Inventing 'Pong' Before Video Games Existed with Creator Al Alcorn
Not many people can say they helped create a $37 billion dollar industry, disrupted dozens of others and hired Steve Jobs — twice. Al Alcorn did all three, but it’s likely you’ve never heard of him.
Not many people can say they helped create a $37 billion dollar industry, disrupted dozens of others and hired Steve Jobs — twice. Al Alcorn did all three, but it’s likely you’ve never heard of him.
San Francisco-born and Berkley-educated, Al is a Silicon Valley pioneer who has been on the leading edge of countless major tech-industry developments over the last five decades. He’s the man behind Pong, the first-ever commercial video game. He was a driving force behind Atari’s first in-home gaming console, which essentially launched the video game industry. He also helped found Silicon Valley’s first tech incubator, where he advised scores of entrepreneurs as they developed their own world-changing innovations.
And then there was Steve Jobs.
Al is often credited as the man who launched the Apple co-founder’s career, giving Jobs his first gig in tech while leading Atari’s research and development team in the 1970s.
“We needed a tech and all of a sudden this hippie kid walks in — I guess he was 17 or 18 — and he had all of this passion and enthusiasm,” Al told me. “I figured he had to be cheap if he’s that age and he’s a hippie. If you had passion and were cheap, you got hired. And thank God I hired him.”
When Jobs and his friend Steve Wozniak first started working on what would eventually become the first Apple computer, Al became an early and informal advisor, even going as far as selling them Atari’s hardware at a discount. But he says he was skeptical that the average person would want or need a computer in their home.

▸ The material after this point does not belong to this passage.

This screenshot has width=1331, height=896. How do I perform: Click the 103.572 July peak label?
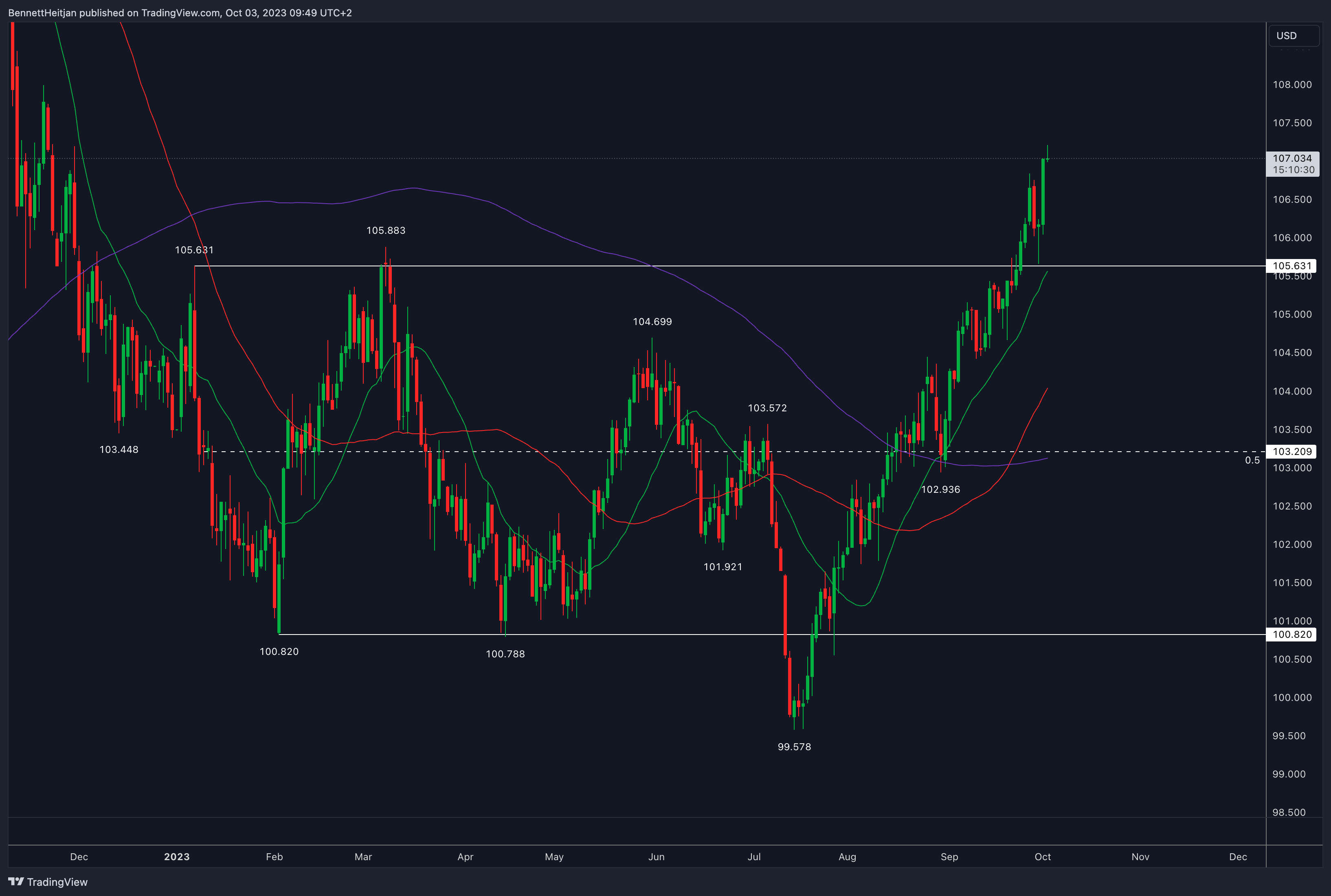[x=767, y=408]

“I didn’t think anything would come of this personal computer nonsense,” he says today. “Boy, was I wrong on that. But I was really close with them and I wanted to see how far it would go before it blew up.”
He may not have seen their original vision for Apple, but Al would eventually join the company himself in the 1980s — one of the many notable stops in his long career. Today, he is honored in the Computer History Museum and his work is displayed in both the Smithsonian Institute and the Museum of Modern Art in New York City, something he finds both flattering and confounding.
“How the hell did that happen!” he said of Pong being displayed at the MoMA. “I never thought when I was a starving student at Cal fixing televisions that I'd be in the Museum of Modern Art. But I’ve been very fortunate. A lot of people smarter than me weren’t able to do [the things I did]. I was in exactly the right place at exactly the right time.”